Fads come and go but wabi-sabi is here to stay! In a world where everything moves at full speed, it’s a real breath of fresh air.
It isn’t easy to translate wabi-sabi. Wabi refers to solitude and the simplicity of living alone in nature, whereas sabi could be translated by “wilted” or “withered.” There’s nothing particularly charming about these two words. However, this remarkably minimalist aesthetic concept encourages us to appreciate the beauty of natural phenomena and the passage of time while promoting quality over quantity.
Basically, this Japanese philosophy with Buddhist roots that is entering our homes opposes mass consumption and fleeting fads by peacefully and humbly embracing imperfection and incompleteness. Follow these basic rules to understand and adopt wabi-sabi.
Simple and refined decor
Simplicity and serenity go hand in hand. Wabi-sabi invites us to declutter our houses of the unnecessary to create a modest and inspiring space for happy living. It’s not about systematically tossing out every useless item but learning to appreciate things as they are – and oneself at the same time. It’s necessary for happiness: slow down and mindfully enjoy the present moment.

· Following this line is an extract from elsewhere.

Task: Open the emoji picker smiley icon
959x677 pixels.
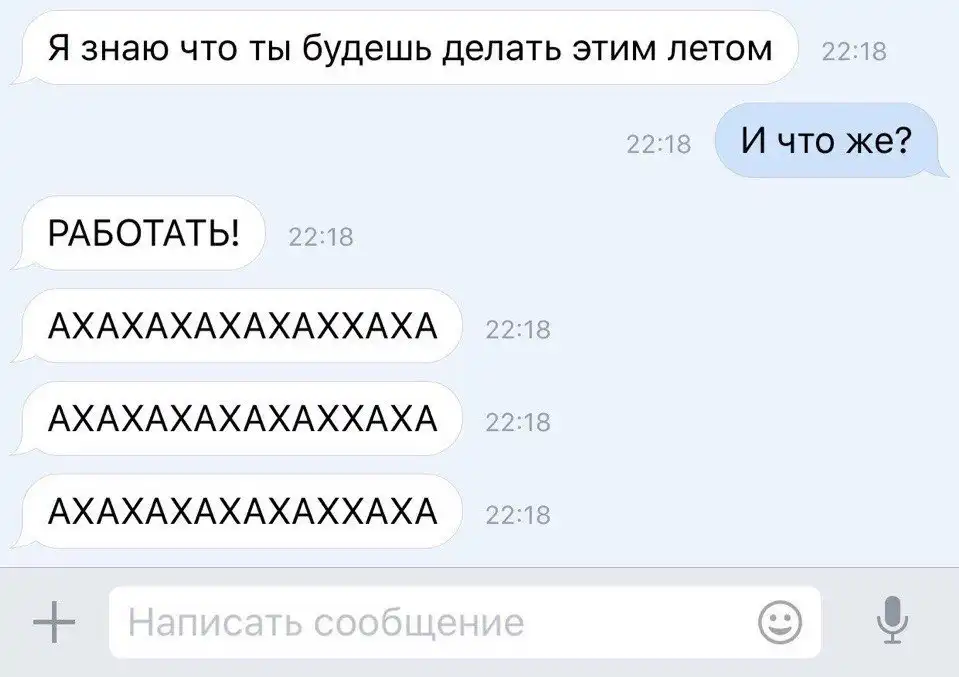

Admiring the passage of time
Don’t be embarrassed by furniture you consider worn or out of fashion. According to wabi-sabi, each mark and crack gives an object its charm: a dog-eared book, cracked ceramic, a faded wall. Why buy assembly-line furniture when you can acquire something unique from an antique dealer or artisan? The more history it has the more valuable it is. Essentially, wabi-sabi wants us to accept natural life cycles with all their imperfections.
Flawless decor is boring. Wabi-sabi flouts order to privilege asymmetry and difference. By rejecting the concept of the perfect picturesque house, it encourages us to decorate with furniture and items we find beautiful, fashionable or not. Mixing styles and materials is welcome.
Look to nature for inspiration
Out with synthetic fabric and materials! Bring in the outdoors with wood, stone, linen and cotton. Natural materials connect us to the earth and envelop us like a cocoon. As for colours, think about what grabs your attention during a trip outdoors: green pine trees, grey rainy skies, golden beaches caressed by the sun. Appreciate things in their raw state without all the bells and whistles.
The beauty of plants
Floral arrangements can be expensive, but you can load up on plants for cheap by inviting nature inside year-round. Don’t worry if you don’t have a green thumb. In a country with four seasons, opportunities are endless. Pick wild flowers in the summer and place distinctively shaped dead branches in nice ceramic and clay pots in the winter. You can also hang plants from the ceiling or simply place them on a table.
If you feel like taking a break and turning your home into a peaceful den, wabi-sabi is for you. You have everything to gain according to its followers.